When you collect stuff because you are interested in history, you will find, as the years go by, that the term “gradual” can have an insidious connotation. Your here and there interactions with items is cumulative. It adds up. It gets stashed in a box and then you discover you have boxes. How did this happen? I think it is something like life: you’d think, “Oh, Heavens, this is going to take forever and I am going to be soooo bored” or “Gee, is this colonoscopy ever going to be over?” Then, bam, years, decades even, have passed.

I actually remember the first day of kindergarten; somehow 65 years have passed. But then I don’t think I’d really like to do kindergarten again. I was so clueless; I remember when we went to a basketball game at the school where my dad was teaching, the teen-aged daughters of the principal kept asking if I needed to go the restroom. I couldn’t understand why . . . I wasn’t tired.

But I’m talking actually stuff right now. I’m talking ONE small box that I started digging through.
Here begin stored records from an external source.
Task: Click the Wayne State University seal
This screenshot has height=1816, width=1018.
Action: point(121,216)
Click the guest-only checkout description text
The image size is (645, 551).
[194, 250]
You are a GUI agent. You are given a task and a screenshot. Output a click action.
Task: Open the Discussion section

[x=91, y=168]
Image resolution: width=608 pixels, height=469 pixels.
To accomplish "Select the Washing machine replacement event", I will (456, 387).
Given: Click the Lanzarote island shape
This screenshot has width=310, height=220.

I came across an old checkbook – not mine, one from Lakeside Hospital in Kendallville. (That will teach me to not get caught up in the bidding at an estate auction.)

It’s from 1916 and similar to the checkbooks of the recent past with the stub for noting what the check was written for. Apparently, however, some people – and I guess it was important when the person was the hospital treasurer – would past the cancelled check back onto the stub. It didn’t get lost.

Ah, I see that although most of the checks I found were from 1916, this one was from 1917. They were doing the same thing I do, paying the fuel and light bill. I do it online now, though, and I pay more than $8.47.

Notice the date: June 6, 1917. Who knew that 27 years later, the Allies would be landing on the Normandy beaches? Actually, the U.S. wasn’t even in W.W.I yet and no one was wondering how they were going to keep them down on the farm after they’d seen Paree.